Go to the line holding "You are a GUI" in the data below. Return it and each line after it through the last, exactly, and skip the pictures.

[Data for processing Boundary: Start]

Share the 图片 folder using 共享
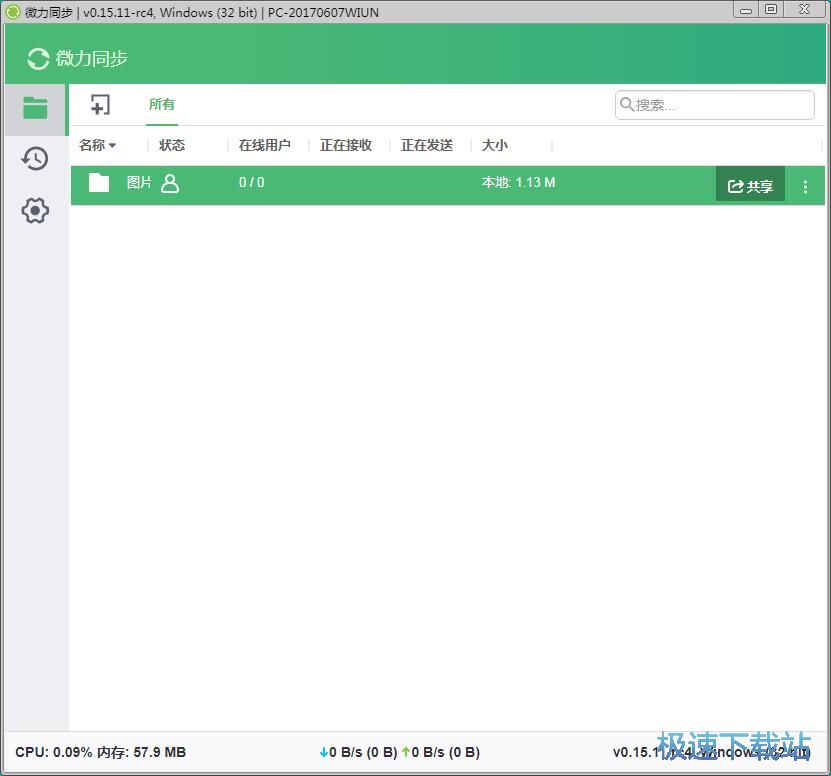The width and height of the screenshot is (831, 776). (x=750, y=185)
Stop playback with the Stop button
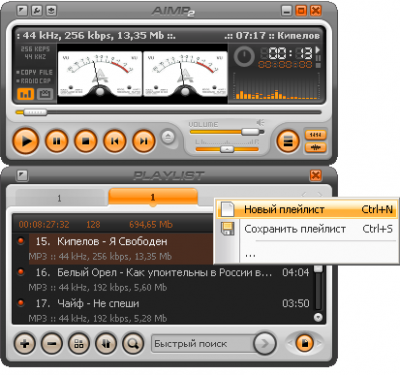 [86, 141]
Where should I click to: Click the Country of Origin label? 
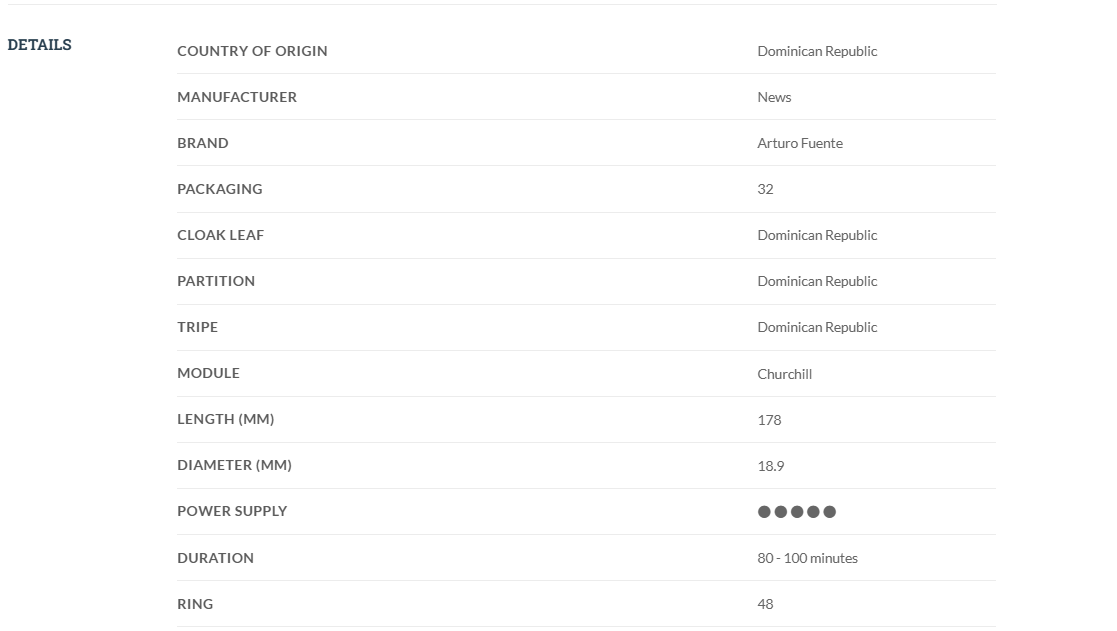tap(252, 51)

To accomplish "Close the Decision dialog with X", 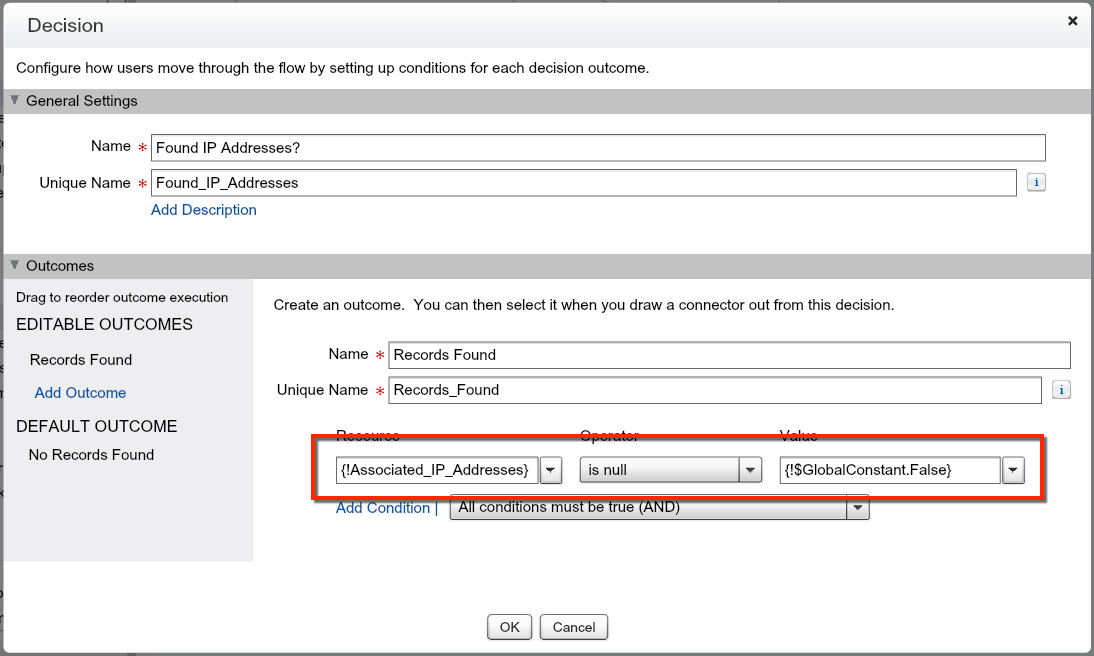I will (x=1072, y=21).
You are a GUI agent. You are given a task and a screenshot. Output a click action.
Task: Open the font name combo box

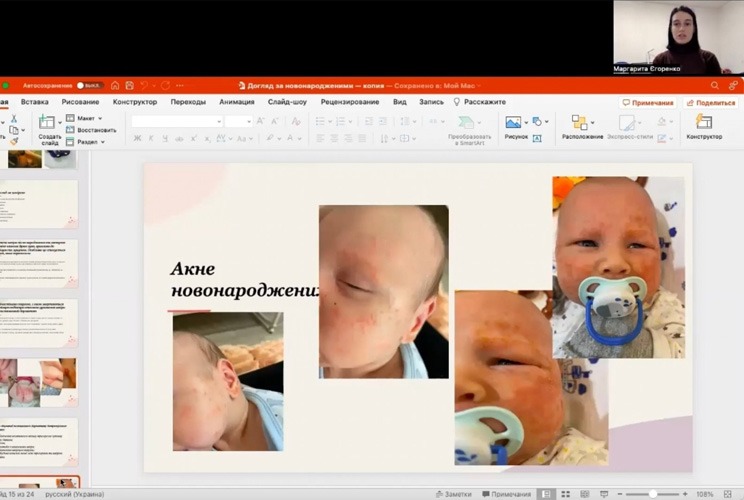[176, 121]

[Data for processing Boundary: End]

** Answer box **
You are a GUI agent. You are given a task and a screenshot. Output a click action.
Task: Open the font name combo box

[176, 121]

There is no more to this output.